Now for Virgil's tale ... it seems as though Amos DooLittle's pappy raised chickens, laying hens to be exact, and sold fresh eggs gathered each morning to folks who lived nearby ... now nobody knows who the culprit was, but some hapless prankster had obtained a golden egg about the size of that a large goose might produce ... this mischief-maker believing the golden egg to be no more than a clump of worthless metal thought it would be greatly amusing to place that egg beneath one of Amos DooLittle's pappy's prime laying hens ... that very night, the trickster did just that ... the next morning as Amos' pappy collected the eggs there it was 'neath his best laying hen -- a golden egg! ... Amos' pappy didn't tell anybody about this incredible find, he did however take the egg into town to have the local evaluator take a look at it -- his conclusion being that of "solid, pure gold!" with a weight of approximately sixteen ounces ... very valuable indeed ... Amos' pappy was beside himself ... what to do with this precious object? ... so he came to the conclusion that he would have the initials "AD" engraved on the egg for identification purposes and set it aside for his son Amos, then present it to him on his twenty-first birthday ... so the day came when Amos turned twenty-one and his pappy proudly presented him with the golden egg ... Amos pretended to be extremely pleased with this unusual gift, and although himself a silversmith, he figured that his pappy had never given him anything of real value before, thus this golden egg was nothing more than a clump of worthless metal ... so Amos set it aside and soon forgot about it.

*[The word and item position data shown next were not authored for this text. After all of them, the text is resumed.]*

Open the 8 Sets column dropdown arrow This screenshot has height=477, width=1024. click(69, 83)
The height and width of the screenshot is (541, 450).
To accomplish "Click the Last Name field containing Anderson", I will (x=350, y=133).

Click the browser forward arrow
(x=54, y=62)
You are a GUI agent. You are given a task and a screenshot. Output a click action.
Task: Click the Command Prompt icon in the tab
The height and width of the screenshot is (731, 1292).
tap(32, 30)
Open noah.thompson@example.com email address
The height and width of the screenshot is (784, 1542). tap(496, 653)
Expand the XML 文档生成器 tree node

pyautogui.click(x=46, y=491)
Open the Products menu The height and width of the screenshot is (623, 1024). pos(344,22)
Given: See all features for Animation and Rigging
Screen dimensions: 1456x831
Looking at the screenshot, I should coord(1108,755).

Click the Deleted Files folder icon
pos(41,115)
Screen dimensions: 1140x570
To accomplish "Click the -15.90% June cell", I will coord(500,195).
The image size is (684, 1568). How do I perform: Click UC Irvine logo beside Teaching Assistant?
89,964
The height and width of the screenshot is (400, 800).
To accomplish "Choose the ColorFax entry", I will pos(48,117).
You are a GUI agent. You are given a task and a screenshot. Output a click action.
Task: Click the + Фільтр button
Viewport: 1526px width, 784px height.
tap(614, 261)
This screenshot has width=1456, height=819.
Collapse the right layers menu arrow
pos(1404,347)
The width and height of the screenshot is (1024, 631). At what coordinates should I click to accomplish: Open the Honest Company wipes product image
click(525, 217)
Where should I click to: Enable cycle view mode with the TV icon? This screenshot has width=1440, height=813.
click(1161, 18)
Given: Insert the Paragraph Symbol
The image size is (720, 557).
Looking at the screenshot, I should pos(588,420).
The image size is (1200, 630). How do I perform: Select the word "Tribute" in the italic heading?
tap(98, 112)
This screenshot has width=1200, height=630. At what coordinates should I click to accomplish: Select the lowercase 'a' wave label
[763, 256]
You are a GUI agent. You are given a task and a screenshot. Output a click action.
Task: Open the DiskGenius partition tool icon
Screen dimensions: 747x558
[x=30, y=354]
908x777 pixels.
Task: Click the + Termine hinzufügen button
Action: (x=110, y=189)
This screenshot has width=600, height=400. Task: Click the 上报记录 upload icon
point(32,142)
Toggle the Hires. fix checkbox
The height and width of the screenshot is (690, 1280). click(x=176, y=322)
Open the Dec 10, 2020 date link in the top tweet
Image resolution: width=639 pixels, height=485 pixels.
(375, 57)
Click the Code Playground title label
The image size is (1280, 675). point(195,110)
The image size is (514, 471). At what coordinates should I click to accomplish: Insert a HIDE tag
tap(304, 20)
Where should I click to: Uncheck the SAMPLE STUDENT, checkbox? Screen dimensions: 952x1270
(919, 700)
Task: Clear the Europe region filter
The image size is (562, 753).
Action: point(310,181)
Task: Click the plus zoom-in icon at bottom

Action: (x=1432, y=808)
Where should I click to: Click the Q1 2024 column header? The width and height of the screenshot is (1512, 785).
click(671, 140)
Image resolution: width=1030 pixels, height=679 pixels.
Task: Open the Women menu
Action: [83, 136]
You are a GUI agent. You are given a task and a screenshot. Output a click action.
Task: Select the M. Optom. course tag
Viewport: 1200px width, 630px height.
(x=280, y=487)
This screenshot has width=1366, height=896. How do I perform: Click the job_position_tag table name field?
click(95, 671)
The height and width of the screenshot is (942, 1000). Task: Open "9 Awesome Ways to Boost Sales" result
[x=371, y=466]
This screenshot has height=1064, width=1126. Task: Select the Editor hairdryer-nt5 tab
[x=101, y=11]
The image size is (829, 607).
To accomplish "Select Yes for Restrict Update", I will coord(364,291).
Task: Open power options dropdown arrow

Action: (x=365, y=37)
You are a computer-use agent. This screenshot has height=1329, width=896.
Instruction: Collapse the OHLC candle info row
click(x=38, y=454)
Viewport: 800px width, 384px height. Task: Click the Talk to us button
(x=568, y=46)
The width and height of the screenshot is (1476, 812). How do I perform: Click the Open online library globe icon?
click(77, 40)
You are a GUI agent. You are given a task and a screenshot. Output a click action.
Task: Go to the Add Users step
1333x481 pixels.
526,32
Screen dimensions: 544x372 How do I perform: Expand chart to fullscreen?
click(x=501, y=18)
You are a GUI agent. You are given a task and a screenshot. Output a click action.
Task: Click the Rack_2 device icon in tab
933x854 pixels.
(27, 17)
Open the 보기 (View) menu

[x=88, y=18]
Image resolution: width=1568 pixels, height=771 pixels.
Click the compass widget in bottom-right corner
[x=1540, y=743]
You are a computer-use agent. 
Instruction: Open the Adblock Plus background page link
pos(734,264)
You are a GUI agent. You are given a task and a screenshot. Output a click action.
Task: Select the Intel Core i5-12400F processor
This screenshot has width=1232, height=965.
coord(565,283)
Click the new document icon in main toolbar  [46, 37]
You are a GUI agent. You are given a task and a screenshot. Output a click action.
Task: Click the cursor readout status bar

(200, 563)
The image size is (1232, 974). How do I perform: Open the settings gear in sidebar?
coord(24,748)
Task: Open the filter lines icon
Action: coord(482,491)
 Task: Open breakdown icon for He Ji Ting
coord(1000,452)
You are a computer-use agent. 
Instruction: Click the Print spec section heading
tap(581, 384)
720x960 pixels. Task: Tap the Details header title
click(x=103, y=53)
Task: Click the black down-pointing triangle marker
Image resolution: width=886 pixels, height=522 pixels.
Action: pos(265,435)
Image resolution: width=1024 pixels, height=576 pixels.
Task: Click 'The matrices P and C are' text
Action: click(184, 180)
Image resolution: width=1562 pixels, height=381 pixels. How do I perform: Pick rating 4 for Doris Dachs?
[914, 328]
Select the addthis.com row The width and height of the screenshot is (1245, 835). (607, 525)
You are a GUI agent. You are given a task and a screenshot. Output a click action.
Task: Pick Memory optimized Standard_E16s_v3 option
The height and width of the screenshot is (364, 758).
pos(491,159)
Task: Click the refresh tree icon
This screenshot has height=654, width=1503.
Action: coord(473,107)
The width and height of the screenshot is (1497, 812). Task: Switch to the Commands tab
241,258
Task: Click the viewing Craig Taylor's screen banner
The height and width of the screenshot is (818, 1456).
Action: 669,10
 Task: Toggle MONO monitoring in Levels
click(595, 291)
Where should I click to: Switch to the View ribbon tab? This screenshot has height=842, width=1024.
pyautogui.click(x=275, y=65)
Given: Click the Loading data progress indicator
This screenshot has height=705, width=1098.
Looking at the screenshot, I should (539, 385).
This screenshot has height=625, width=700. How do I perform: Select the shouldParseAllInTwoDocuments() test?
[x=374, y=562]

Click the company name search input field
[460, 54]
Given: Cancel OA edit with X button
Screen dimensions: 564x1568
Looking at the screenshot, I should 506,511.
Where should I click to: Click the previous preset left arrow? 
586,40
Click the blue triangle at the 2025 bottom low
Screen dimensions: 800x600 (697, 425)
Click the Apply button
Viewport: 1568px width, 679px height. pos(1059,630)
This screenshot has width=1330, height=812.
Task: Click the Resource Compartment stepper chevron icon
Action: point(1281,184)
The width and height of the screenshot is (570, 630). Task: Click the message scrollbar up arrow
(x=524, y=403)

So the golden egg, believed to be no more than a clump of worthless metal, became a DooLittle family tradition, being handed down from father to firstborn son down through the generations from Amos' pappy to Amos ... to Amos' son ... to Amos' son's son ... to Amos's son' son's son, which is Grandpa DooLittle ... from Grandpa DooLittle to his son, which is Luther DooLittle's pappy ... and finally from Grandpa DooLittle's son to Luther DooLittle hisself ... then Luther DooLittle broke the longstanding DooLittle family tradition when he sold the golden egg to his pal Lamar Beefeater for the Brobdingnagian sum of two dollars ... now it so happened that Uncle Virgil Hunnicutt also raised chickens and sold the eggs ... and ol' Lamar Beefeater thought it would be greatly amusing to place that golden egg beneath one of Uncle Virgil's hens ... so that very night Lamar did just that ... the next morning as Virgil Hunnicutt gathered the eggs there it was -- a golden egg with the initials "AD" engraved on its side! ... as you may know, an all but deaf and well-nigh blind Virgil Hunnicutt ... rumoured to be well above one hundred years of age and a near genius ... dazzlingly skilled in any field with an astronomically immense IQ ... ain't no fool!! ... he recognized that golden egg right off the bat to be the infamous "DooLittle egg" ... sixteen ounces of "solid, pure gold!" now worth thousands of dollars ... Virgil was beside himself ... and very appreciative of the long line of fools that delivered the golden egg into his hands ... fool's gold no more!


--sja

6 comments:

BOB said...

Just like Cable On Demand ... You Da Man!!

BOB said...

It begs the question, methinks, as to whether you're all but deaf and well-nigh blind!

sja said...

To some degree Bob ...

Lloyd said...

I really enjoyed reading the posts on your blog. I would like to invite you to come on over to my blog and check it out. God's blessings too you. Lloyd

sja said...

Thank you for stopping by Lloyd ... I visited your site and it's great, keep up the good work ... I've placed your link in my sidebar ...

Marla said...

Everyday I collect eggs from our hens. So far....no gold. I'll keep checking!